## WHAT YOU ARE ASKED TO DO
Could you copy exactly the lines below, beginning at the line with "This screenshot has height=193, width=388." and stopping after the line with "You are a computer-use", with no pictures?

[Stored data entries]
————————
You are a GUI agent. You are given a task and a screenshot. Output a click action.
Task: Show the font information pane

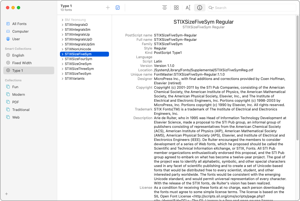[x=199, y=8]
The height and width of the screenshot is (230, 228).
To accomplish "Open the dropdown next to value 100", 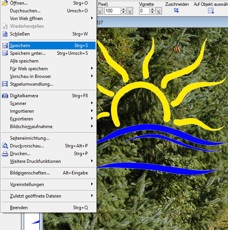I will (130, 11).
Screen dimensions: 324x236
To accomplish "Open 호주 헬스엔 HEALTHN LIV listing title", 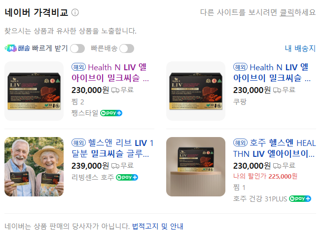I will click(x=275, y=148).
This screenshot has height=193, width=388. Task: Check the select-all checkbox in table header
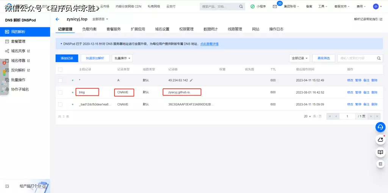click(x=60, y=69)
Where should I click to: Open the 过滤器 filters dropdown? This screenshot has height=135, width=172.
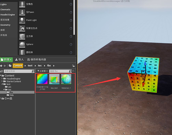click(42, 71)
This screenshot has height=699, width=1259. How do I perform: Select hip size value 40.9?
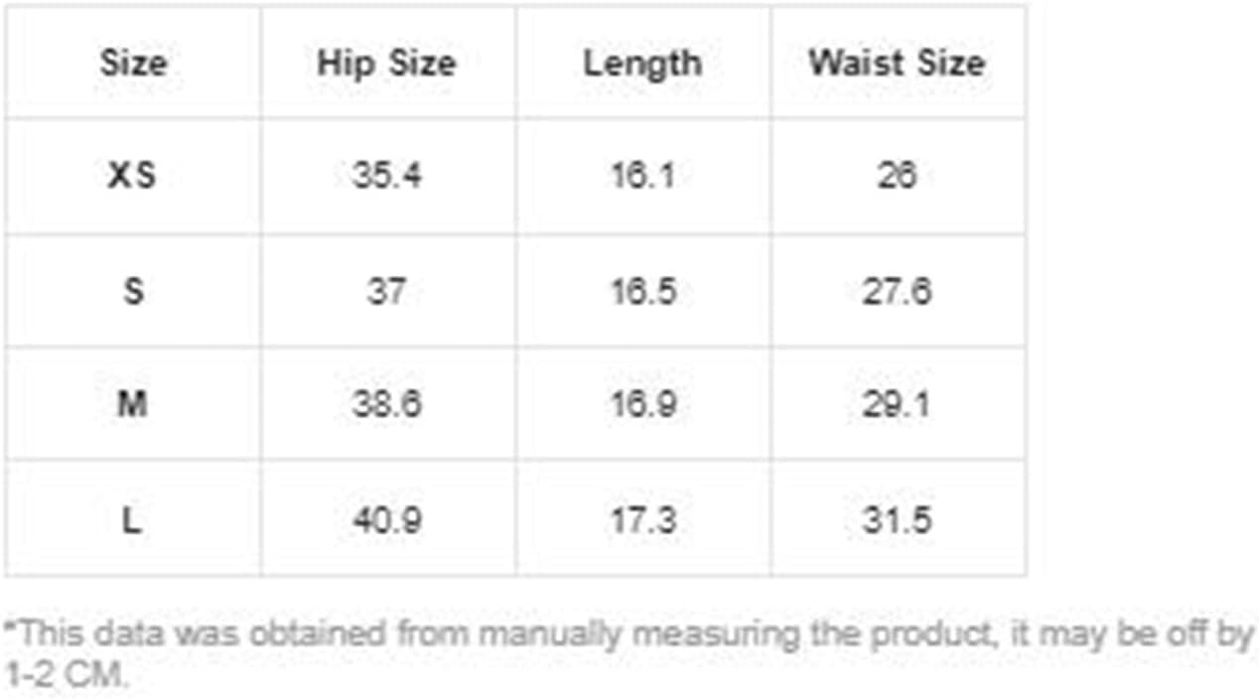click(386, 520)
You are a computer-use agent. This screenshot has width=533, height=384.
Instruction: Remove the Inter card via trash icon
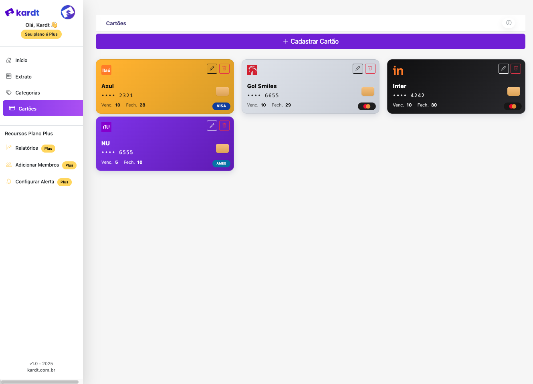click(516, 68)

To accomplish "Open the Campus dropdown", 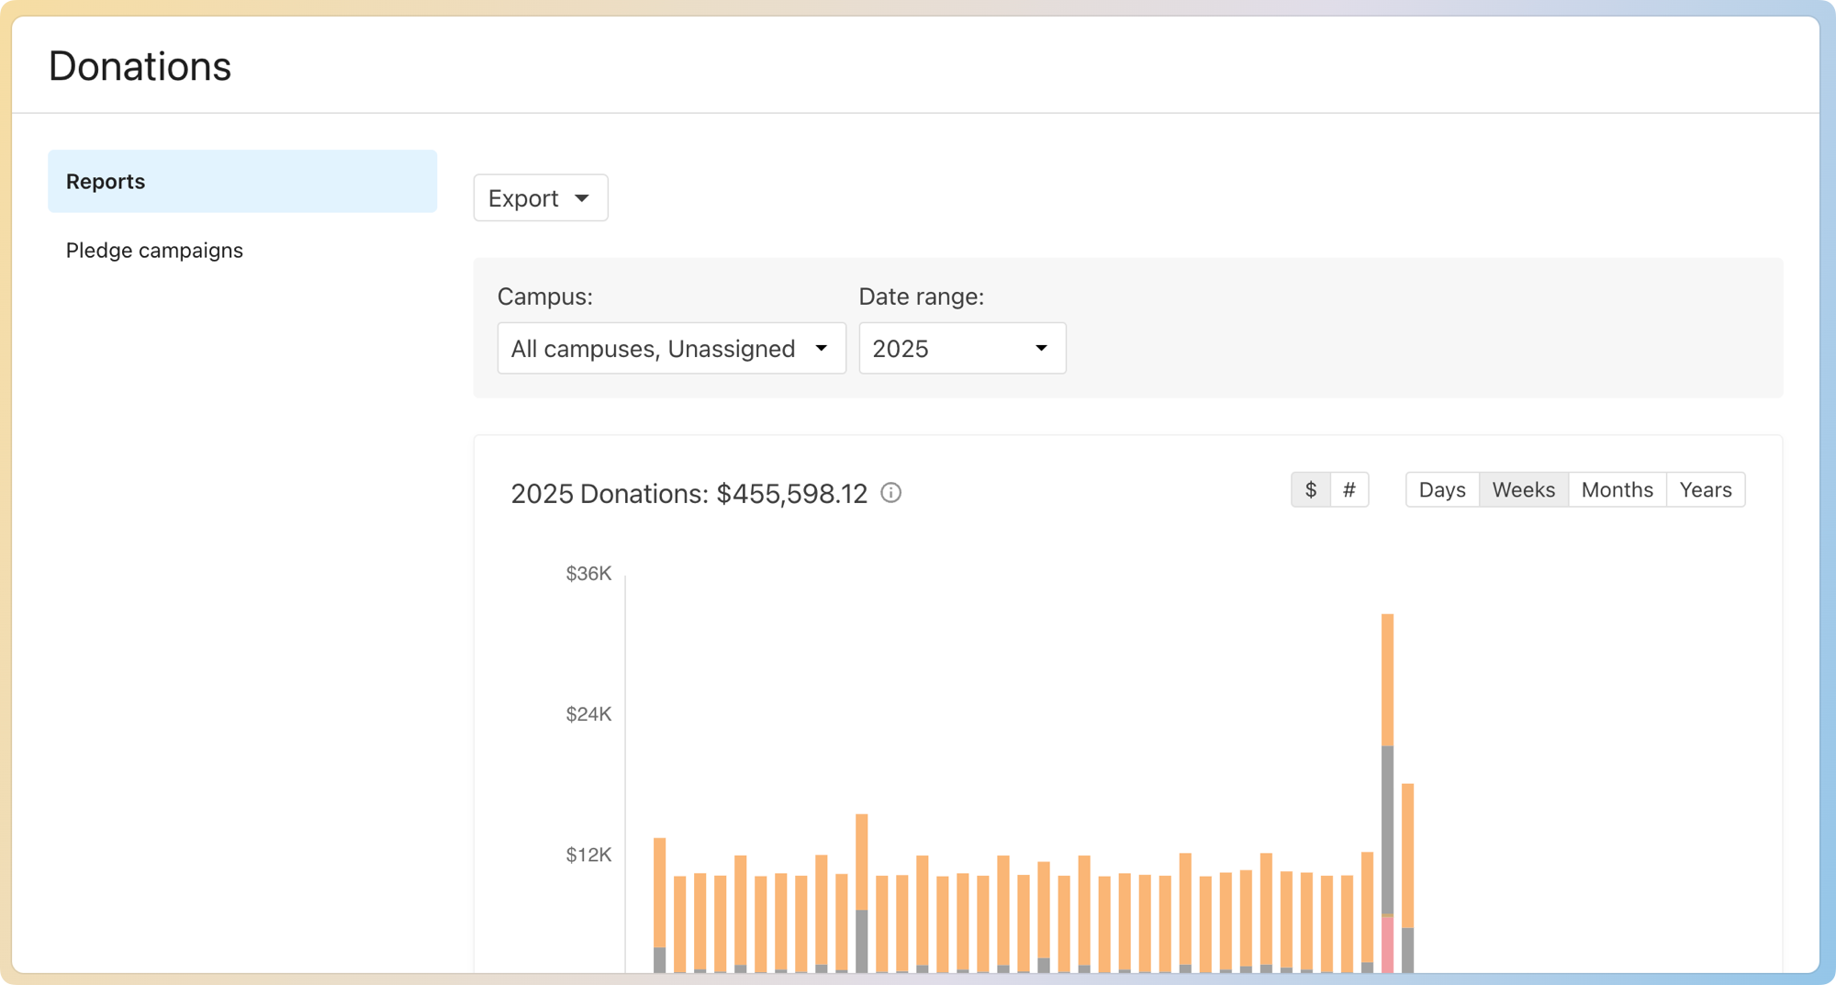I will (x=671, y=348).

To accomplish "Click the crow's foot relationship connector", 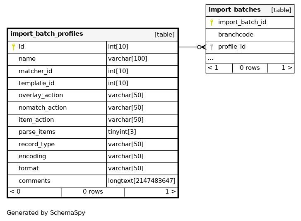I will click(x=202, y=47).
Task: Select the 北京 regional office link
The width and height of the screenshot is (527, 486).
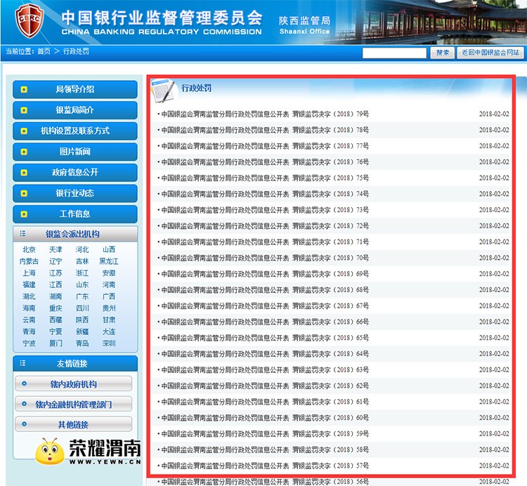Action: point(29,249)
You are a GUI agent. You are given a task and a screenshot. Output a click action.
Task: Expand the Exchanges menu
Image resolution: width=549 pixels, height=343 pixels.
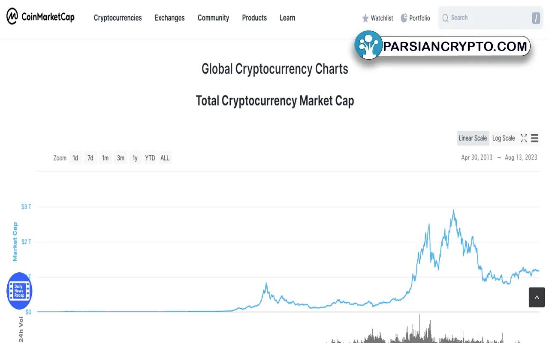pyautogui.click(x=169, y=18)
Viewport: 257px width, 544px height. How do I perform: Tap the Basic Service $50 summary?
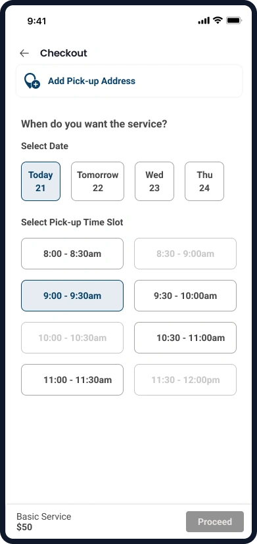44,522
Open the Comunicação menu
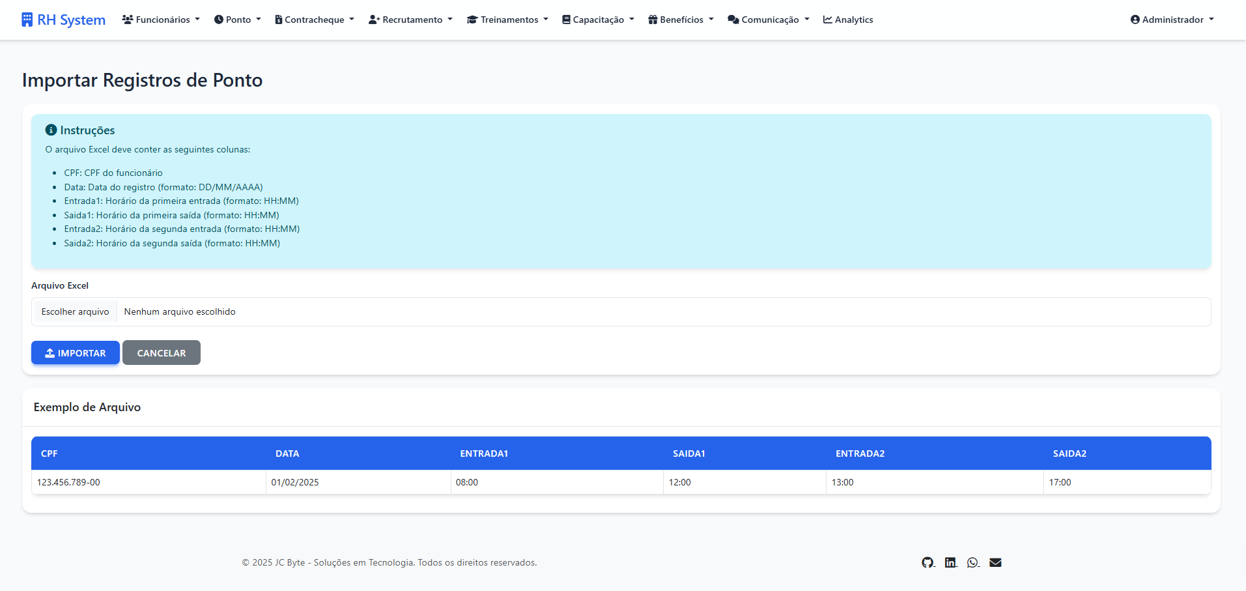This screenshot has width=1246, height=591. click(769, 20)
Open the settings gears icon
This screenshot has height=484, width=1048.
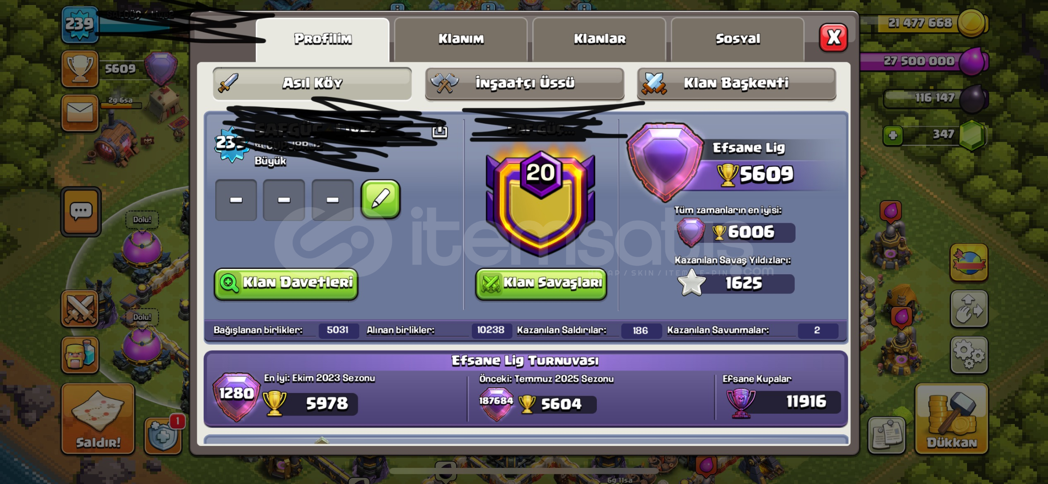coord(969,355)
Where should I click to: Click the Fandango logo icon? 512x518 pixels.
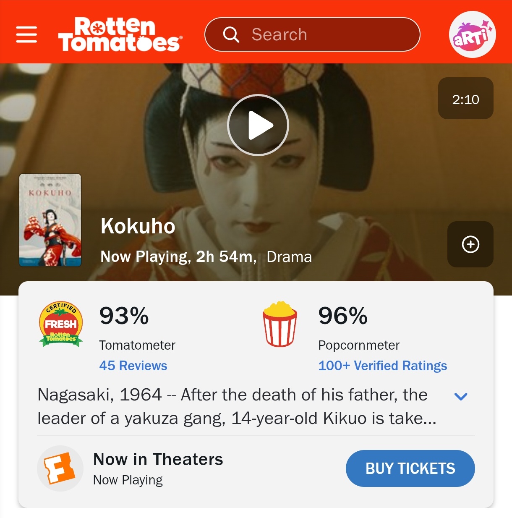tap(60, 468)
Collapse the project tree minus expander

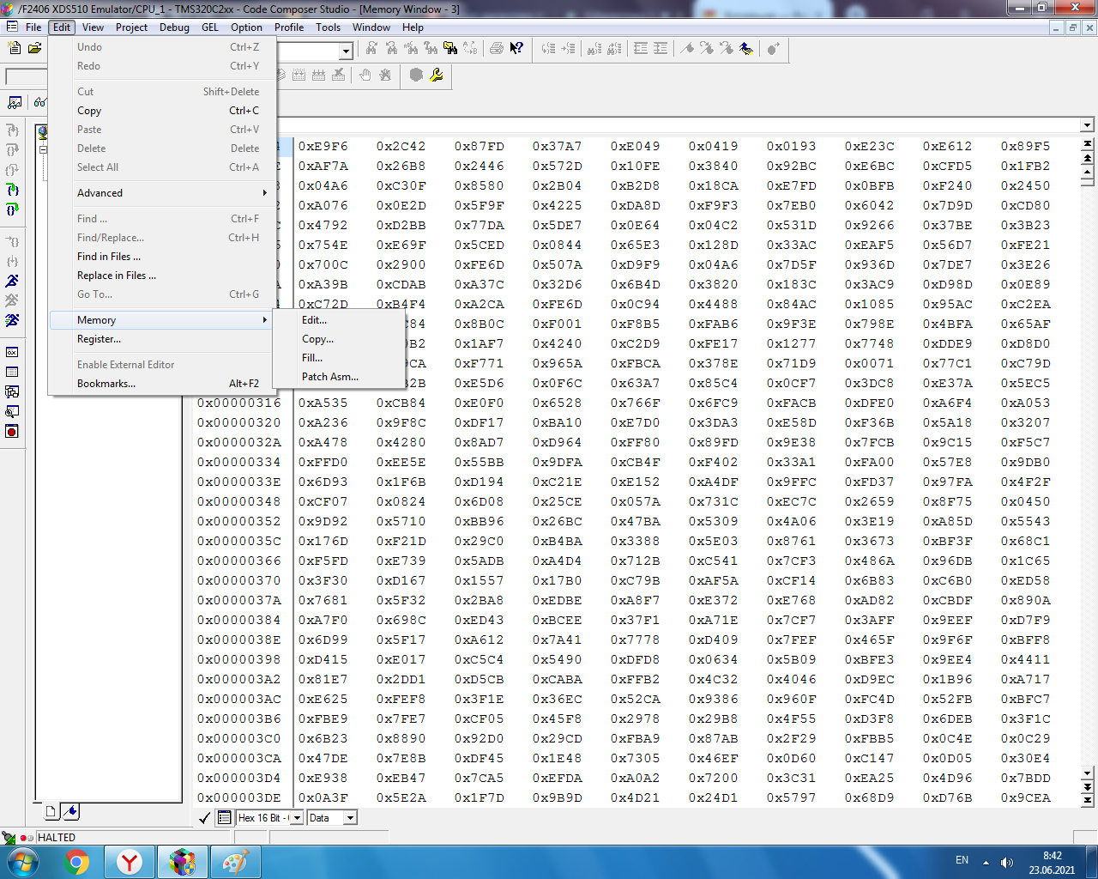point(43,149)
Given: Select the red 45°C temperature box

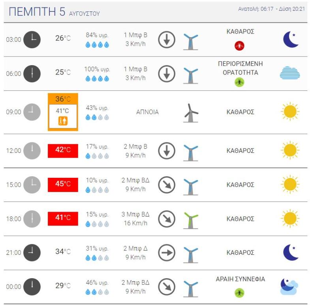Looking at the screenshot, I should click(x=63, y=185).
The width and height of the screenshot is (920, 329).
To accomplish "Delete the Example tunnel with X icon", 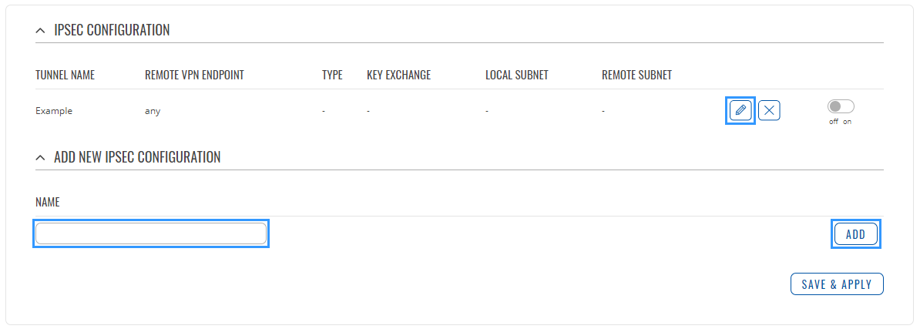I will pos(769,110).
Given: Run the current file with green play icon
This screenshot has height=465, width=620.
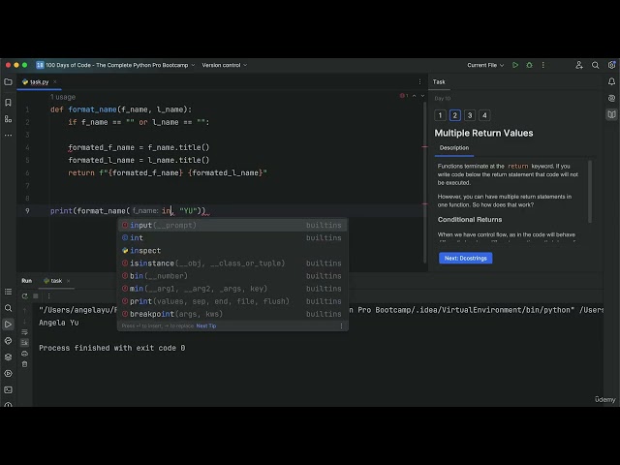Looking at the screenshot, I should [515, 65].
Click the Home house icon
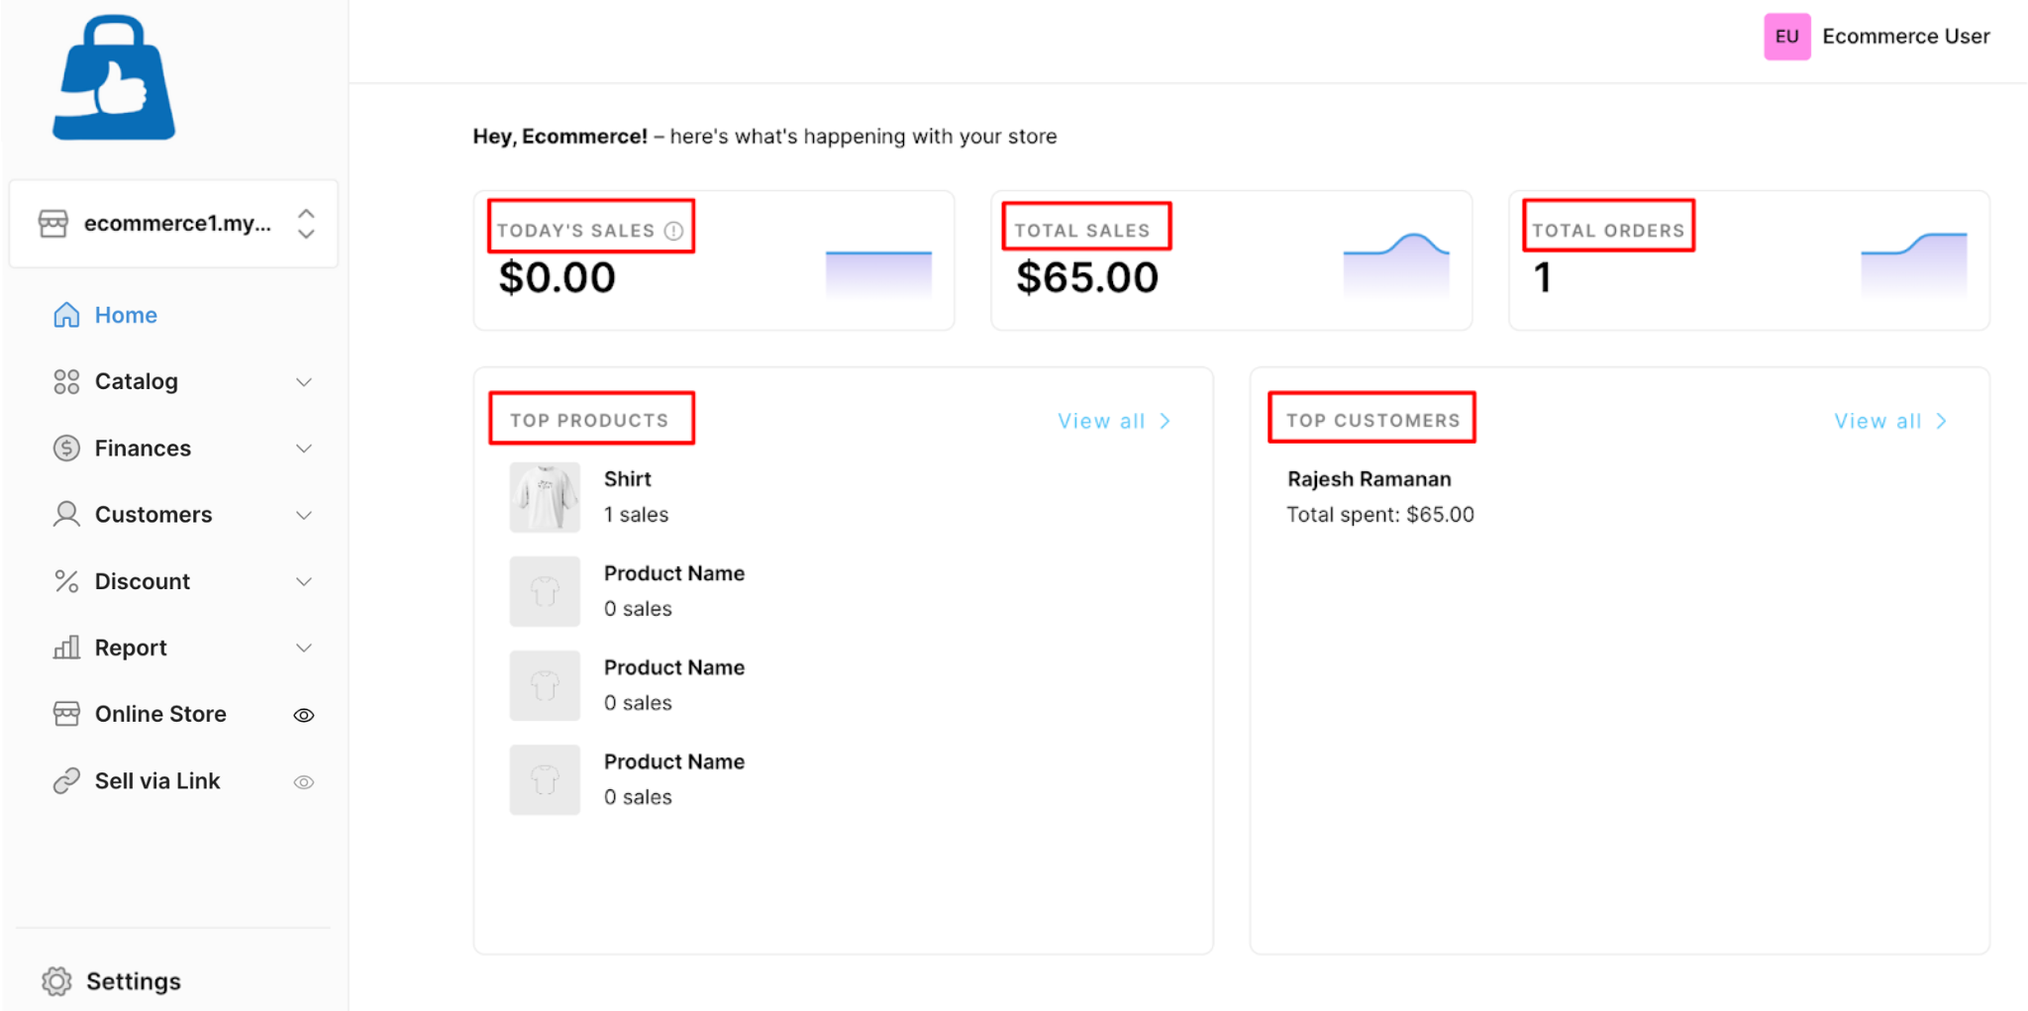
————————
## ANSWER TO THIS TASK
This screenshot has height=193, width=388. Task: Check the select-all checkbox in table header
click(x=60, y=69)
Where should I click to: Open the 过滤器 filters dropdown? This screenshot has height=135, width=172.
click(42, 71)
This screenshot has height=699, width=1259. How do I perform: Select hip size value 40.9?
click(386, 520)
You are a computer-use agent. This screenshot has width=533, height=384.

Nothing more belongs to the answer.